1) Loose lips sink ships. If you are spouting hate speech about your soon-to-be-ex, or adding satirical hash tags to photos of them, you should expect your words to be thrown back at you during the divorce action. These online comments can be used as evidence of either an unwillingness to negotiate in good faith, or an unwillingness to facilitate a relationship between your children and your spouse. Venting is cathartic, but doing it online is not necessary. Find a trusted friend who you can talk with, and trust that (eventually) your awful-good-for-nothing-spouse will either be out of your life forever, or, if you have children, will learn how to co-parent with you.

2) Photos are worth a thousand words. That photo of you, with your baby on your lap, at a table with beer bottles on it will haunt you, even if your BFF is willing to testify that you were not drinking. How about the photo of you out with your girlfriends at a concert when your kids are with their dad?

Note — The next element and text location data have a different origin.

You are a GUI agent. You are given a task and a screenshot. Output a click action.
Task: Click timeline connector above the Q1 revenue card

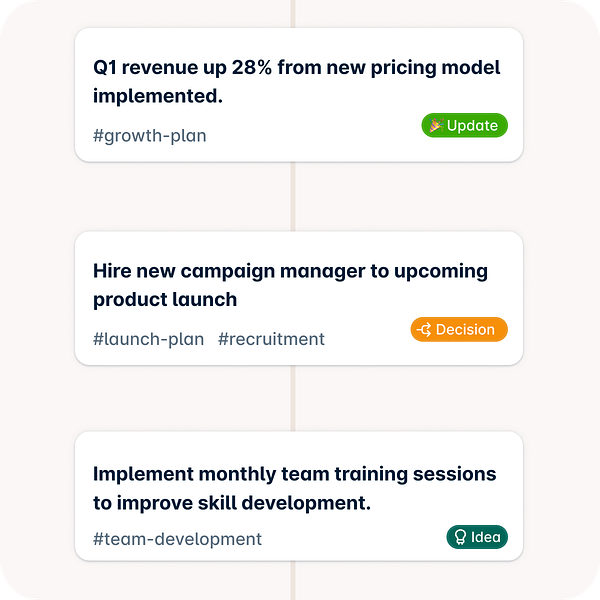pyautogui.click(x=293, y=13)
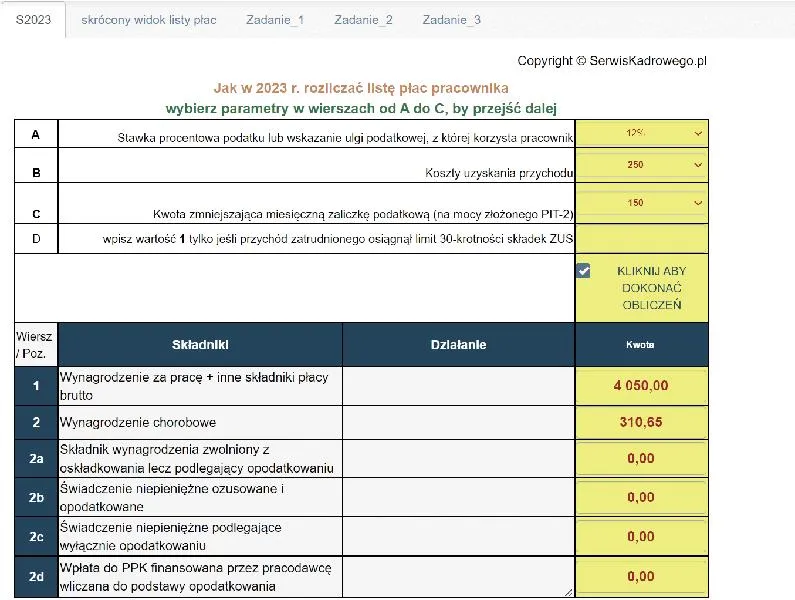This screenshot has height=600, width=795.
Task: Click the ZUS 30-fold limit input in row D
Action: click(x=641, y=239)
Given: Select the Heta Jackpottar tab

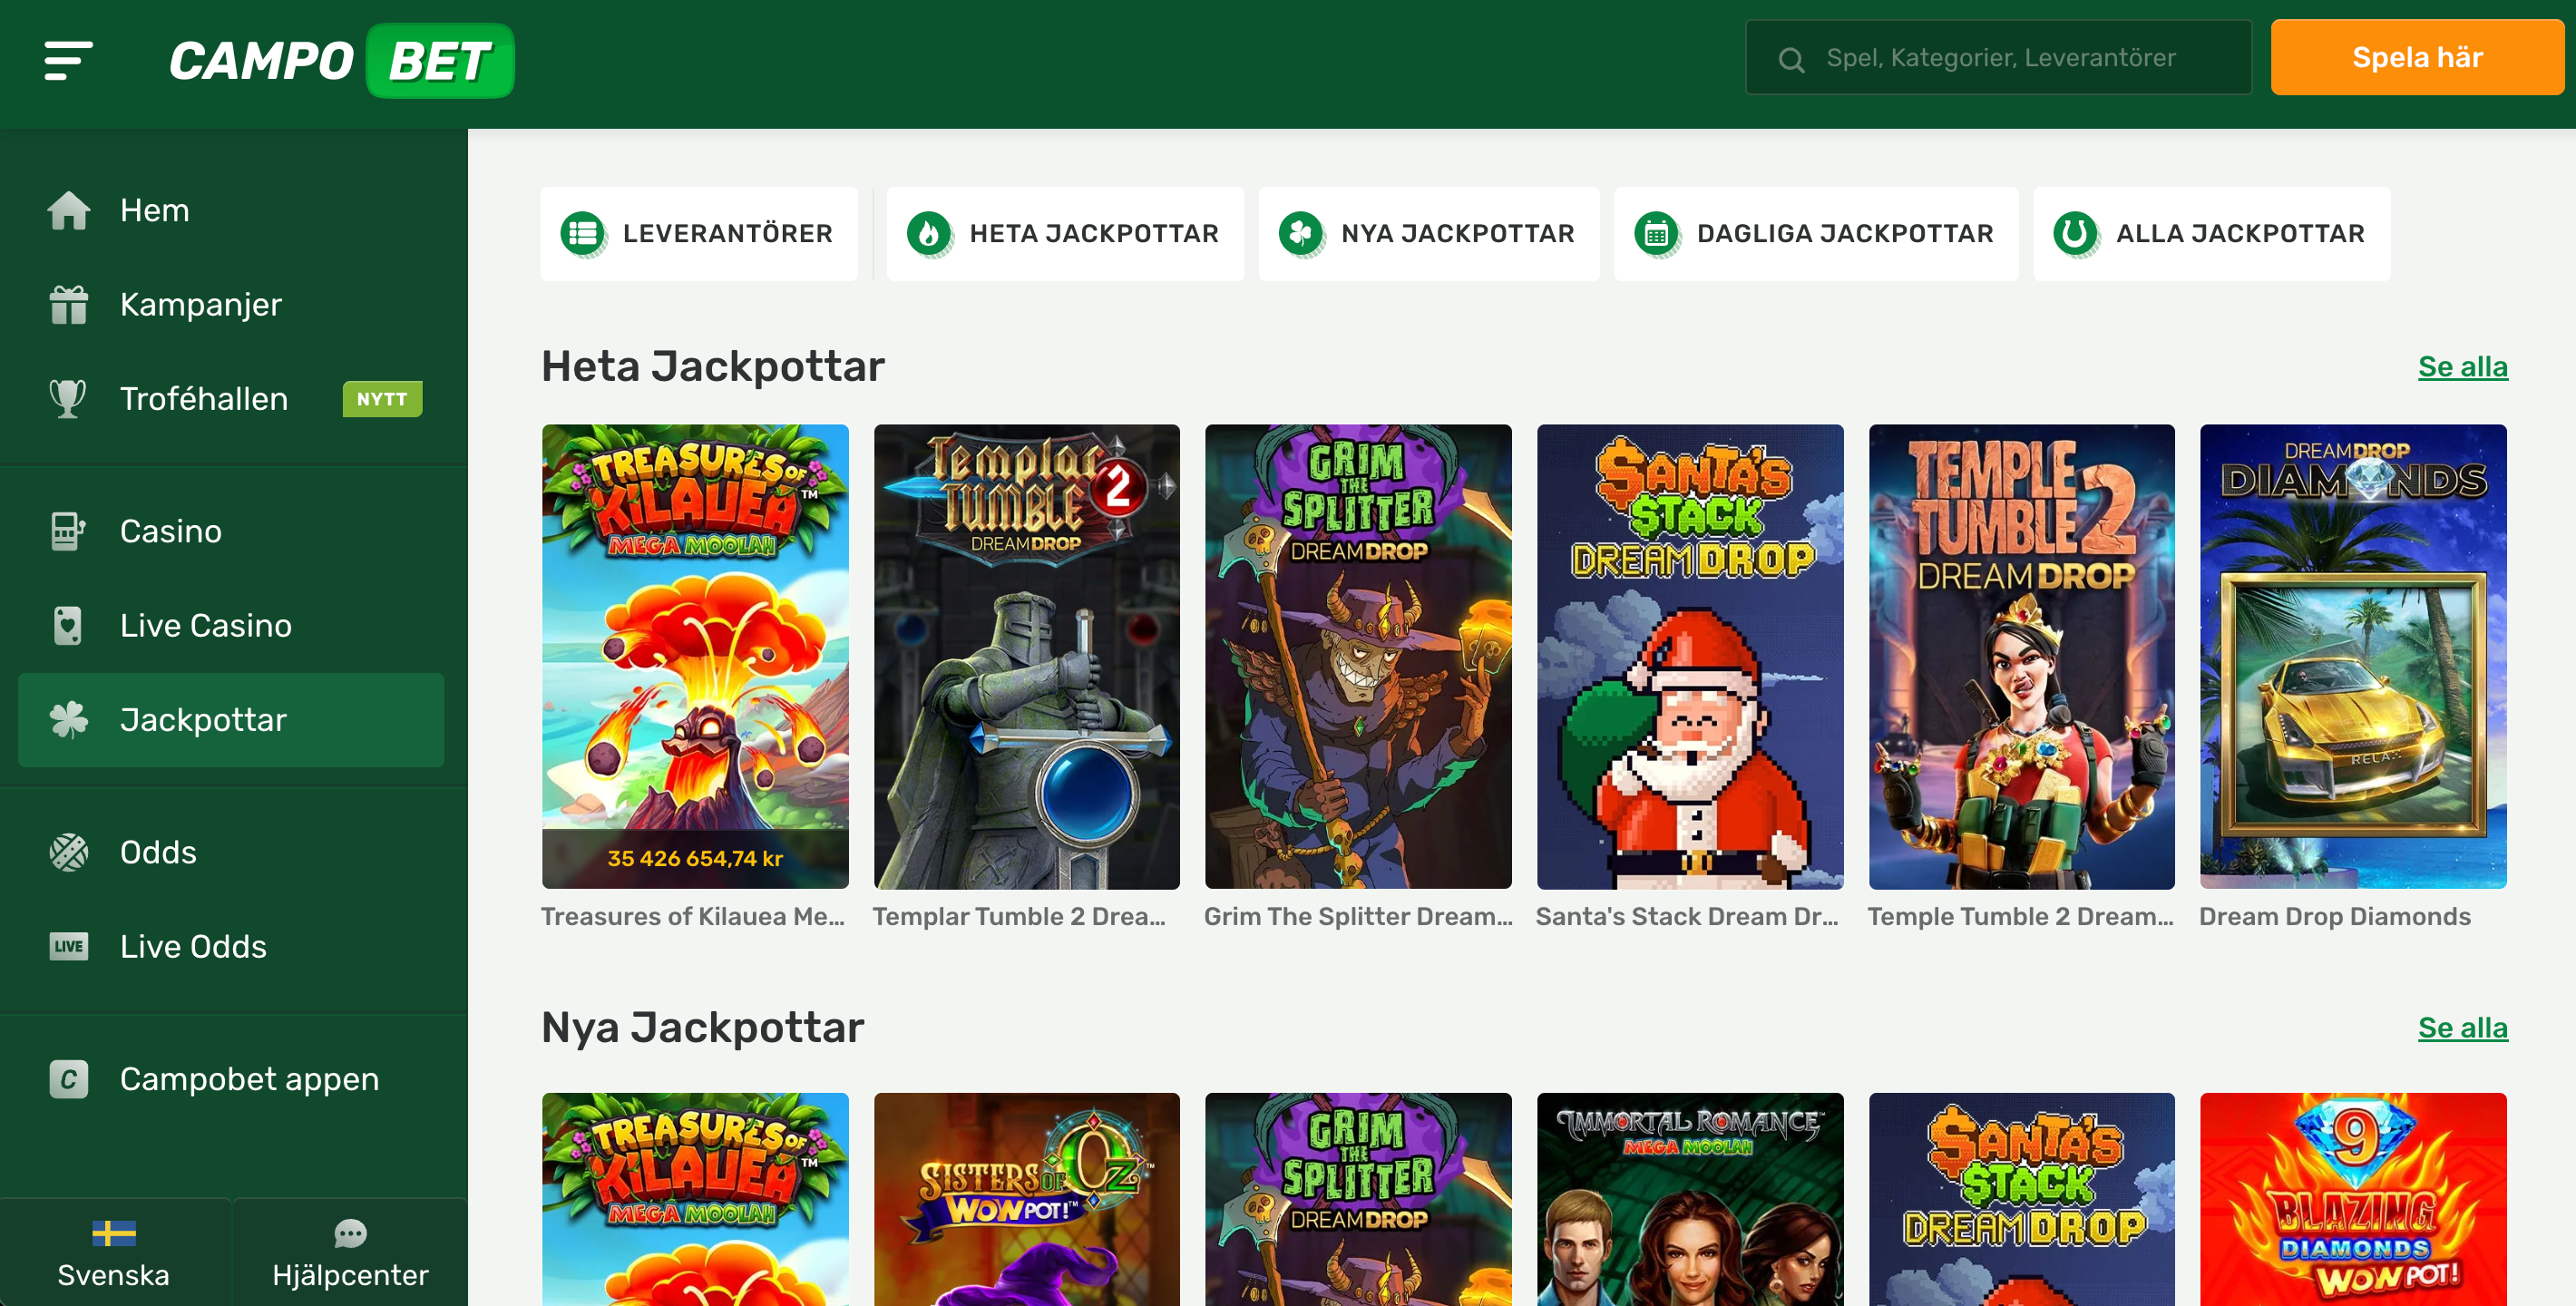Looking at the screenshot, I should [x=1064, y=233].
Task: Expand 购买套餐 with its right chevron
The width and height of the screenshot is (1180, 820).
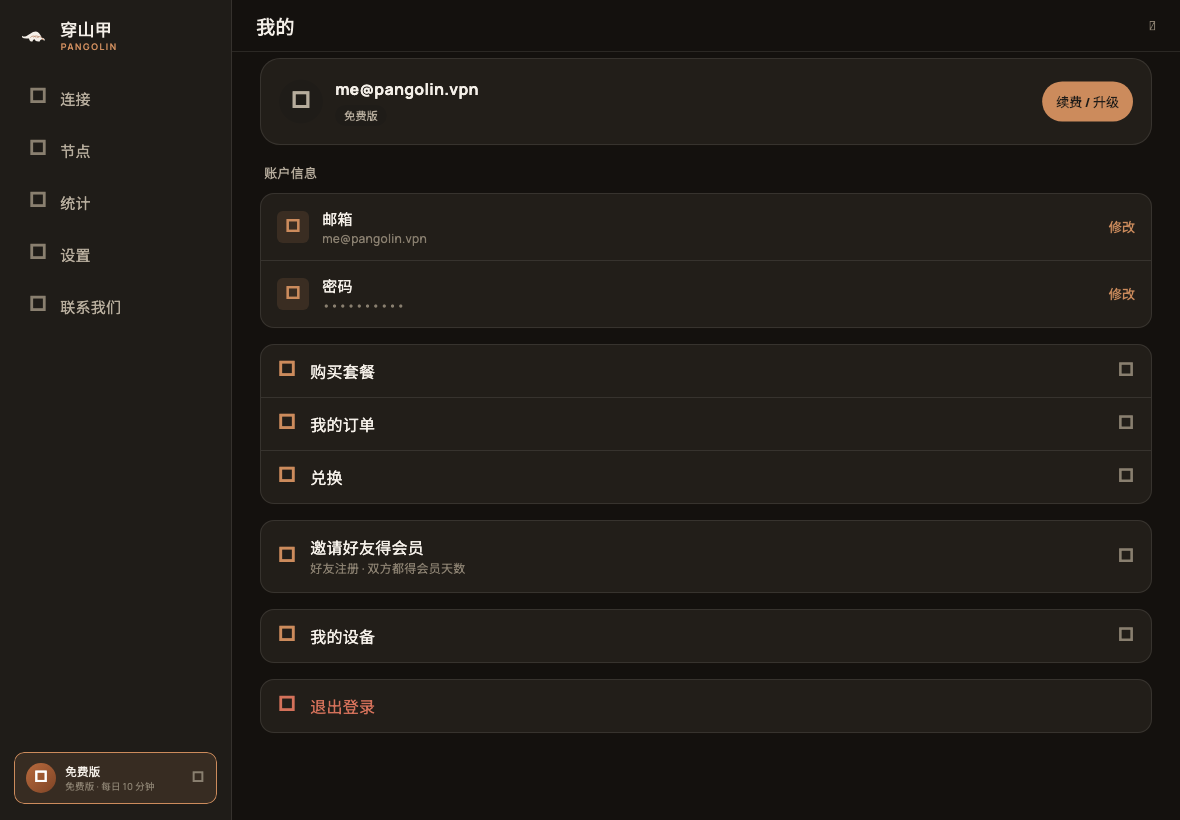Action: (1126, 369)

You certainly look like a party girl. What about the selfie with your new love? It better be after the divorce, and there better not be multiple new partners. Be selective in what you to the photos you place on Facebook or Instagram. Don't just check the photo to see if you look your personal best, but look closely at your surroundings. Is it something your great-grandmother would think is nice? Or is it something that sends the wrong message about you? While rarely legally significant, too many sexy or suggestive photos can hurt your credibility when alimony,, parenting time, custody, and property issues are decided.

3) Friends forever. No one is expecting you to dismantle your Facebook account, which you have nurtured for years, just because of a divorce. But you should be sure to maximize the privacy settings so that only friends (and not friends of friends) are able to review your posts, or repost your posts. If you have friends in common with your spouse (whether it be relatives or actual friends), you have to make the decision to either unfriend all of them, or keep them as friends and refrain from damaging behavior. If you have children, and if your spouse's relatives are your Facebook friends, then you may damage your children's relationships with them if you cut them out. Your divorce from your spouse does not have to result in the divorce of your children from their aunts and uncles. However, if you are genuinely having difficulty keeping a lid on your comments, or sharing of salacious news stories, then it may be advisable to use Facebook's privacy settings for every post, thin out your group of friends, or , deactivate your account altogether.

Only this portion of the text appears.